It’s time again for the San Francisco Tape Music Festival, this year being held at the Victoria Theater in San Francisco.
It’s the annual presentation of pre-recorded electronics works played on dozens of speakers surrounding the audience — a very cool event that has to be experienced in person, not on YouTube. I wrote my impressions of the experience back in 2012.
This year’s edition has a few unusual twists:
- Sunday night, Jan. 11, will feature compositions that combine tape music with live performers. It’s not that unusual a concept but is new ground for the Tape Music Festival. I’m hoping the “tape” portion continues to take advantage of the multispeaker setup.
- There’s a late-night show, 11:00 p.m. tonight (Saturday, Jan. 10) in addition to a normal-timed 8:00 p.m. show.
- That late-night show will include the world premiere of a Brian Eno piece, “Golden.” The web site explains: “In 2007, Eno composed Golden, a new 16-channel work specifically for our festival. He created multiple versions of various lengths, and the “full” 17-minute version will have its public debut on this program.” Also on the program: a 1966 piece by Pauline Oliveros.
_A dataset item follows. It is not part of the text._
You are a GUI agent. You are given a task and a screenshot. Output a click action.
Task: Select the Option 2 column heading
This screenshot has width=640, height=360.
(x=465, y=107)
- The Saturday 8:00 p.m. show features “Nasal Retentive Calliope Music,” a 1968 piece by Frank Zappa. Also on the program: a new piece by Cheryl Leonard, a musician who works with natural objects as “instruments” and once took that practice to Antarctica.
If that isn’t enough, you can also catch Bruno Ruviaro’s “Cinema for the Ears,” a recital of electronics being performed on Jan. 23 at Santa Clara University. Ruviaro is the SCU professor who guides the Santa Clara Laptop Orchestra (SCLOrk), which I’d profiled in 2012.